_ZITIERTER TEXT_

--------------------------------------------------

Welche Aufgaben hat das Europäische Parlament?
Zustimmung zu Kommission und Präsident:in
Gesetzgebung gemeinsam mit Ministerrat (ordentliches Gesetzgebungsverfahren)
Budgetrecht
Kontrollrechte gegenüber Kommission und Rat
Was ist das ordentliche Gesetzgebungsverfahren in der EU?
Gesetzesvorschlag durch Kommission
Zwei Lesungen in EP und Ministerrat
Bei Uneinigkeit: Vermittlungsausschuss
Ablehnung durch eine Institution = Ende des Verfahrens
Was ist der informelle Trilog und was sind seine Vor- und Nachteile?
Ein informelles Verhandlungsformat zwischen Kommission, EP und Ministerrat.
Vorteile: Flexibilität, Effizienz
− Nachteile: geringe Transparenz, schwache Rechenschaftspflicht
Welche Aufgaben und Besonderheiten hat die Europäische Kommission?
Alleiniges Initiativrecht für Gesetzgebung
„Hüterin der Verträge“ (Vertragsverletzungsverfahren)
Wettbewerbsbehörde
Verwaltung mit 42 Generaldirektionen
Präsident:in wird vom Europäischen Rat vorgeschlagen und vom EP gewählt
Welche Rolle spielen Europäischer Rat und Ministerrat?

--------------------------------------------------

_ZU ERLEDIGENDE AUFGABEN_
- 1) Aktualisiere den Abschnitt des Textes zu den EU-Institutionen zwischen „Welche Aufgaben hat“ und „Vor- und Nachteile?“ einschließlich, indem du „Vermittlungsausschuss“ durch „Schlichtungsausschuss“ ersetzt, und gib ihn so wieder.
- 2) Wie viele Generaldirektionen hat die Verwaltung der Europäischen Kommission laut dem Text zu den EU-Institutionen?
Die Auflistung spielt dafür keine Rolle.

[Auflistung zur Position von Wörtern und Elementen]
--------------------------------------------------

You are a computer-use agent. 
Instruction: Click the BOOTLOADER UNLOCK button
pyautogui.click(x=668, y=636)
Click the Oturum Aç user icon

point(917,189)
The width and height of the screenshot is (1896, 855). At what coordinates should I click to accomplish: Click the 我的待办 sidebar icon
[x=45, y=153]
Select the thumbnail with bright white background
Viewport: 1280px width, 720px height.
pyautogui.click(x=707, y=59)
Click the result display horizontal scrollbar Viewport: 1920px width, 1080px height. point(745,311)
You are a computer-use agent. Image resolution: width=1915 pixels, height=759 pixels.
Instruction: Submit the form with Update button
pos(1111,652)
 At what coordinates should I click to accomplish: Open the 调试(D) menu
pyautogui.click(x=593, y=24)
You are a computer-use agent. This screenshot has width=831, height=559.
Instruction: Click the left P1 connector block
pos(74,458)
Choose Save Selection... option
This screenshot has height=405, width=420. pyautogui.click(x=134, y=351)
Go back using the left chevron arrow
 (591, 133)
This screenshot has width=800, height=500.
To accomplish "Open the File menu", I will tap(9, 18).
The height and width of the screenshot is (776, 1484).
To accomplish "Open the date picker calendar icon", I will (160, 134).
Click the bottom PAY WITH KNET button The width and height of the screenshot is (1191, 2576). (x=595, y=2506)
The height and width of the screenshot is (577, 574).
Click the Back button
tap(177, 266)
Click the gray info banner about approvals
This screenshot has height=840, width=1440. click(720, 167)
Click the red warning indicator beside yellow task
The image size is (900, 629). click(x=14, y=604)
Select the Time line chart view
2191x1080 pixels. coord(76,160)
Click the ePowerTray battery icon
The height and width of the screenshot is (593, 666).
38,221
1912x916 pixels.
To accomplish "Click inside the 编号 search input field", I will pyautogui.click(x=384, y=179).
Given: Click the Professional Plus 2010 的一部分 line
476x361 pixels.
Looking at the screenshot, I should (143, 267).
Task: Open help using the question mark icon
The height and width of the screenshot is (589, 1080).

--------------------------------------------------

_ERGEBNISSE JE AUFGABE_
- 1)
Welche Aufgaben hat das Europäische Parlament?
Zustimmung zu Kommission und Präsident:in
Gesetzgebung gemeinsam mit Ministerrat (ordentliches Gesetzgebungsverfahren)
Budgetrecht
Kontrollrechte gegenüber Kommission und Rat
Was ist das ordentliche Gesetzgebungsverfahren in der EU?
Gesetzesvorschlag durch Kommission
Zwei Lesungen in EP und Ministerrat
Bei Uneinigkeit: Schlichtungsausschuss
Ablehnung durch eine Institution = Ende des Verfahrens
Was ist der informelle Trilog und was sind seine Vor- und Nachteile?

- 2) 42 Generaldirektionen.